A contingency clause is a contract provision that requires a specific event or action to take place in order for the contract to be considered valid. If the party that's required to satisfy the contingency clause is unable to do so, the other party is released from its obligations.

Understanding Contingency Clauses

A contingency clause can be inserted into a contract to benefit either party. Courts often require a good faith effort in contracts that contain these clauses. A contingency clause can be considered a type of escape clause for those involved in the contract. It allows one party to cancel a deal if certain requirements are not met, though the party benefiting from the clause has the right to waive it.

Contingency clauses can be written into conditional offers as in the case of employment contracts. A job offer might be contingent on the applicant passing a drug test or background check.

Key Takeaways

  • A contingency clause is a contract provision requiring a specific event or action to occur in order for the contract to be considered valid.
  • If the party required to satisfy the contingency clause is unable to do so, the other party is released from its obligations.
  • Contingency clauses in real estate might require the buyer to obtain financing, the home to pass inspection, or an appraisal be done.

Contingency Clauses in Real Estate

Contingency clauses are often used in real estate transactions whereby an offer to buy a home might be contingent on something being satisfied.

A contingency clause in a real estate transaction may require the buyer to obtain financing before the seller transfers the deed. If the buyer cannot bring together sufficient funds to complete the sale, then both parties may have the right to walk away from the deal.

A buyer may have a contingency written into an offer to buy a house only if it passes inspection.

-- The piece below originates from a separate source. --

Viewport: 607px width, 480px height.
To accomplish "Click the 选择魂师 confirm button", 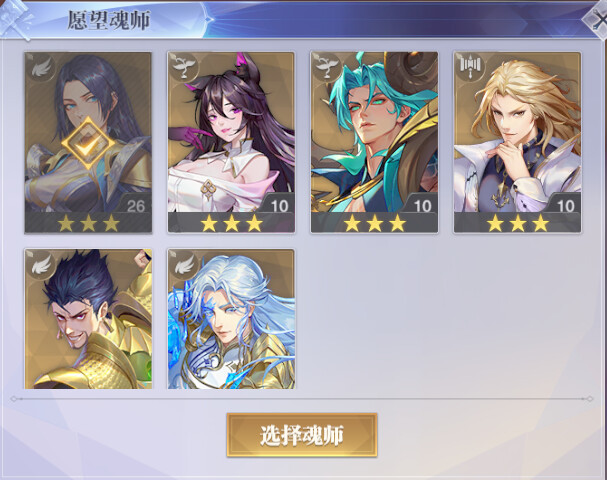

An unsatisfactory inspection report can result from issues that were not detected when the buyer first looked at a property. There may be damage to the foundation or hidden problems such as termites. Also, if there's a history of flooding, mold could be present during an inspection triggering the contingency clause. The seller could be compelled to pay the expenses necessary to mitigate these issues. If they do not, the buyer may have the right to call off the transaction or demand a reduction in the sale price for the property.

The appraised value of the property could also set off contingency clauses as well. The bank or lender who is providing the mortgage for the property will send an appraiser to assess its value. The reason for the appraisal is that the bank doesn't want to lend an amount that's more than the house is worth. If the property is determined to be of lower value than the negotiated sale, the lender is not going to loan at the selling price. The low appraisal could prompt a contingency clause that lets the buyer request a lower price, or they can abandon the transaction.

It's important to review the wording of a contingency clause. A loosely worded clause may provide either party too much latitude in determining whether the terms of a contract should be executed. A contingency clause should clearly outline what the condition is, how the condition is to be fulfilled, and which party is responsible for fulfilling it. The clause should also provide a timeframe and what happens if the condition is not met.